You can avoid these problems simply by not framing your autographs at all. But then what is the point owning something special if you cannot share it with the world? The solution is to choose where you display your autographs carefully. Hallways and above stairs are good places since they are usually out of direct sunlight and nowhere near radiators NEVER hang or store autographs in the bathroom, garage or attic, they are just too damp. If you choose to display your autographs yourself then here are a few guidelines.
The best way to frame autographs is to have them “mated” (backed) with acid free board. This will stop any bleaching of the autograph over time. Paper is porous and anything it comes into contact with can damage it and that included the frame itself so autographs should be backed with “archive quality” acid free board. You will also need a “window mat” (mount) between an autographed photo and the glass. This is because glass and acrylic sheeting condense moisture from the air. If print emulsion from a photograph or an autograph comes into contact with moist glass it can lift autographs off the print and can make the photo stick to it. NEVER use click frames as your autographs will be in direct contact with the plastic and back board and damage is guaranteed.
Securing your photo
Your photo will need to be secured to the mount with corner supports, filmoplast or a hinge made from acid free linen tape. Never use ordinary sticky tape as it will eventually stain the photo. When attaching your photo to your mount, only ever do the one side for a hinge or two top corners for supports. This will stop your photo from creasing and waving (bobbling) in the frame. For total protection use a glass or plexiglass with UV protection. This is often called museum glass or denglass. It is quite expensive and a good alternative is to use ordinary glass and change the items on display at regular intervals to prevent them from fading.

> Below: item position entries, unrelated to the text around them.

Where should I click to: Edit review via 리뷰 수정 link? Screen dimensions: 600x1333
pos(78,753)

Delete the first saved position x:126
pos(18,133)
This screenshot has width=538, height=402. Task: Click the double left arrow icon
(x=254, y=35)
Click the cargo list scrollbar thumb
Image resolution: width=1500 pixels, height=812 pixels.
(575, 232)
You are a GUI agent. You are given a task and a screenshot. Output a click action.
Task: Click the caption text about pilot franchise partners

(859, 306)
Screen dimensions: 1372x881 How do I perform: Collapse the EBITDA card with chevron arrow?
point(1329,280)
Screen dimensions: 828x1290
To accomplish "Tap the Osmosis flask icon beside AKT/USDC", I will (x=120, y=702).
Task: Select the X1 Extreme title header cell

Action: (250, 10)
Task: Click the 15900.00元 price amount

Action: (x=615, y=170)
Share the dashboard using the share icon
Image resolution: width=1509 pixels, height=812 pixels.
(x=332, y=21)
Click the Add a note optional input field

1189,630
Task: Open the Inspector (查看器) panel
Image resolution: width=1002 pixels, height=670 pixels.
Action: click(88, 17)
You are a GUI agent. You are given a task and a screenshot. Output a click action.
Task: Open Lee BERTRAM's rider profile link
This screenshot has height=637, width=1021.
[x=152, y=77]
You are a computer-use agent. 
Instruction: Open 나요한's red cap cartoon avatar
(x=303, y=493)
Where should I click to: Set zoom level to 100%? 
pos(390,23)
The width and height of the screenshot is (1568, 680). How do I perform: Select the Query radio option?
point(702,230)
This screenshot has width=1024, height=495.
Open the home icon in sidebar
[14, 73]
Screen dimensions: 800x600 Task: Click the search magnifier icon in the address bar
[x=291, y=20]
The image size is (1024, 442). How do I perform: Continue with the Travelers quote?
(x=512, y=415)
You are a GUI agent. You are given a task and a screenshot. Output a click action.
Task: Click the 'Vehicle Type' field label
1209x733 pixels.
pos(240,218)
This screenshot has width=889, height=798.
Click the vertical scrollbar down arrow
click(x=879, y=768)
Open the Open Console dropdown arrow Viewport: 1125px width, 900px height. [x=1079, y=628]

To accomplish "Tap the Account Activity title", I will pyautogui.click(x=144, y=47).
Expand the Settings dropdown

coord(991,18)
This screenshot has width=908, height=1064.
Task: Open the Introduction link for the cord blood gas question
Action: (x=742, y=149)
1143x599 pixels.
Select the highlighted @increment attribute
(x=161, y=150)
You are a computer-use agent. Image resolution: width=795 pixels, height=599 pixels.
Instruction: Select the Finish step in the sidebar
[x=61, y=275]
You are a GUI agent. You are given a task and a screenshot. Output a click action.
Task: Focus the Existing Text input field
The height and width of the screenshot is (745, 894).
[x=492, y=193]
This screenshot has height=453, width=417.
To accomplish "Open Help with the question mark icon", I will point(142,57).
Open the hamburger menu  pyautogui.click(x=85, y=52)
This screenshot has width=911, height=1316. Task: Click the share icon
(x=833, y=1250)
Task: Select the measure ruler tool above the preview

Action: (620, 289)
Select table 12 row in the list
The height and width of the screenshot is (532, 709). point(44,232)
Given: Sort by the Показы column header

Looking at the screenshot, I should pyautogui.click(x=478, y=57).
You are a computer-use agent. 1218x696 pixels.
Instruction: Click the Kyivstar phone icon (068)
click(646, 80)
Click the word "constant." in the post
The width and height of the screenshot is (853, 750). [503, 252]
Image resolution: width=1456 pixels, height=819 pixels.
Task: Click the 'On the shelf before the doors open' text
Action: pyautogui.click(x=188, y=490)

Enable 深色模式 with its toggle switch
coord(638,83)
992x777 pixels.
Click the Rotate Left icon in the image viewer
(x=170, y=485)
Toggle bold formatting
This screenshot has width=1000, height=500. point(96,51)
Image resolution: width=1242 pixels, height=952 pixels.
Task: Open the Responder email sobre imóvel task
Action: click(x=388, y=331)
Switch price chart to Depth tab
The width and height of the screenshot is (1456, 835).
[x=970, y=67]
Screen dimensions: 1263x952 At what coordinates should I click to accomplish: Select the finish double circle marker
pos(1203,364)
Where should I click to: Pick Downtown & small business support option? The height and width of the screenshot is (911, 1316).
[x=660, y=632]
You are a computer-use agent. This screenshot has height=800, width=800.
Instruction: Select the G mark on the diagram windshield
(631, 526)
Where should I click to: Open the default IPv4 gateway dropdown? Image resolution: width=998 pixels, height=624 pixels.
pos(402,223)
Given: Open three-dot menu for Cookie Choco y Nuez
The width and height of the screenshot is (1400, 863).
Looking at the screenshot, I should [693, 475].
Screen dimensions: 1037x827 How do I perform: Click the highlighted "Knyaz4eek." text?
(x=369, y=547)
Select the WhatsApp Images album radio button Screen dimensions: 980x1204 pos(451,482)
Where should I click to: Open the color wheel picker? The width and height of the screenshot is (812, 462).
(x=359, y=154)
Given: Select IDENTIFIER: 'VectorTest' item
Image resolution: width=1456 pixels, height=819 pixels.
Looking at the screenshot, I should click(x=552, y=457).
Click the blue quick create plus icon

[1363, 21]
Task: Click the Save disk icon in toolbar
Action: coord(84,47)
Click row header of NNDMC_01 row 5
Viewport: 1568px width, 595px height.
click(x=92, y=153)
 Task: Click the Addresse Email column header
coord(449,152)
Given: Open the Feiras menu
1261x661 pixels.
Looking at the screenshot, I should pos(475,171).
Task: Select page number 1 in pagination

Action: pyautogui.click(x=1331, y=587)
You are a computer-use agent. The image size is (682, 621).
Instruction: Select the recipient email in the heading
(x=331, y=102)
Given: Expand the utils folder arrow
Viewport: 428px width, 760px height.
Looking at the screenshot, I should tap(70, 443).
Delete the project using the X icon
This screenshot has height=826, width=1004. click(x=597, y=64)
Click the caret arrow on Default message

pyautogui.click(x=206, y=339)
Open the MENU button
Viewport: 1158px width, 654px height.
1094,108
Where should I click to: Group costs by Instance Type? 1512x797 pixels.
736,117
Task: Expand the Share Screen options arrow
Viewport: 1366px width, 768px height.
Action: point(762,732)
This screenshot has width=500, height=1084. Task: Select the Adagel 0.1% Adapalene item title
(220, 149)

The price that you pay for a framed autograph is far more than just the signature, it is also the presentation. A scrappy piece of paper with a scrawl at the bottom is not going to impress but the same item framed with a glossy photograph in an attractive mount can look special. As a general rule, the bigger the frame the more “precious” the framed item seems to be. A frame twice the size of the actual autographed photograph is about right but this only really feasible for sizes up to A4. The choice of mount is important as well. Unless you are confident, stick to complementary colours and leave 1½” to 2 “ of mount around the image. You may also wish to add a caption to give the display a little more interest.